══ MATERIAL PROVIDED
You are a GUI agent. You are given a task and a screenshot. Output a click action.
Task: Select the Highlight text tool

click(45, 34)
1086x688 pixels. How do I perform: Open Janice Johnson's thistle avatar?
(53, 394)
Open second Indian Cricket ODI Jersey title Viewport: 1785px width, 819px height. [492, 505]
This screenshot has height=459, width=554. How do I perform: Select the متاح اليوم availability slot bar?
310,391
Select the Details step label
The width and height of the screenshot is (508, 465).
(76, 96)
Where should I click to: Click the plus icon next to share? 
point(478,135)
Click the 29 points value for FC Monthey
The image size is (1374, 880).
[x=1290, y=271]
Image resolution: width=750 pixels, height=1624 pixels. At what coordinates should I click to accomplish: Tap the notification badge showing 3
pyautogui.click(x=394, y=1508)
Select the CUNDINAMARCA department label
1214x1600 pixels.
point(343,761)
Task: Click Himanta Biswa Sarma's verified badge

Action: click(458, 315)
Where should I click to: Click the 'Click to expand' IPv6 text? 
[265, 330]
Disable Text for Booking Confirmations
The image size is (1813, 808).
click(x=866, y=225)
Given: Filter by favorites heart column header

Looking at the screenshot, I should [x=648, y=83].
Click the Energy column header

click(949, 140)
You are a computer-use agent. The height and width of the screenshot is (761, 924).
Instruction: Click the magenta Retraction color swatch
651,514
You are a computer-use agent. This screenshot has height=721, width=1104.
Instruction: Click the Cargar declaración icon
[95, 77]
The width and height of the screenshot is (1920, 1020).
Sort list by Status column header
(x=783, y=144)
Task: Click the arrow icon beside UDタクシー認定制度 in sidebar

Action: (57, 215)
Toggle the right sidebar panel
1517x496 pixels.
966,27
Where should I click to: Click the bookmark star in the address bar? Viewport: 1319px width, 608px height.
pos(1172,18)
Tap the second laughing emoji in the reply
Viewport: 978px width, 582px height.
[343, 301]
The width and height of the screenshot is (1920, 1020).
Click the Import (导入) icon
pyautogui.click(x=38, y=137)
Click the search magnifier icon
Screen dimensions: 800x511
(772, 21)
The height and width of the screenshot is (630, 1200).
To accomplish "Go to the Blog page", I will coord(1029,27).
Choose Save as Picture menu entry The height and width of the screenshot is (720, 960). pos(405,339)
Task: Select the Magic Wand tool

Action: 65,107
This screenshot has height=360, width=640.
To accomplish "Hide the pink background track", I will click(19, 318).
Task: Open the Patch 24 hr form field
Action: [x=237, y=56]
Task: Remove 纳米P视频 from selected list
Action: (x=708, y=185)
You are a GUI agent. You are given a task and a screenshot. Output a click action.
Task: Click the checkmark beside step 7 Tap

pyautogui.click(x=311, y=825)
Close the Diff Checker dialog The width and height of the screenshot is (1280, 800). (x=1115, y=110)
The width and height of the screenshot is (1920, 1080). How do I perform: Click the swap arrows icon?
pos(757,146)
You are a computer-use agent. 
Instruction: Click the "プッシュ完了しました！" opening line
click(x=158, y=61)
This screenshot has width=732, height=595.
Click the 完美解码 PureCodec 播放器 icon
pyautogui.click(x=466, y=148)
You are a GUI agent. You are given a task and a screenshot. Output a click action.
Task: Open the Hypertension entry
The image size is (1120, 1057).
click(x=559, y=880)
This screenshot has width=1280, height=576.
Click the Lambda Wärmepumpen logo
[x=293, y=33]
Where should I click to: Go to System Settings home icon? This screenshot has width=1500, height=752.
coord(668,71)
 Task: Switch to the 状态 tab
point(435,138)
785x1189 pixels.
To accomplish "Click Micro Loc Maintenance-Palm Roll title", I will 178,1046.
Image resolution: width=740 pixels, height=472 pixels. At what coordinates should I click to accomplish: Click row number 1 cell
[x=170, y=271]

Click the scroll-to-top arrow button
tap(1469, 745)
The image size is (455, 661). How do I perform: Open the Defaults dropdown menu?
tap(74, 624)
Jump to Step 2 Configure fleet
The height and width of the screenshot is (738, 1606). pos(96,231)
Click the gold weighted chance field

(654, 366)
════
(WORK INSTRUCTIONS): Scan the entries above for the string "title", and copy every line where it turns up.

(TASK ANSWER):
Open second Indian Cricket ODI Jersey title Viewport: 1785px width, 819px height. [492, 505]
To accomplish "Click Micro Loc Maintenance-Palm Roll title", I will 178,1046.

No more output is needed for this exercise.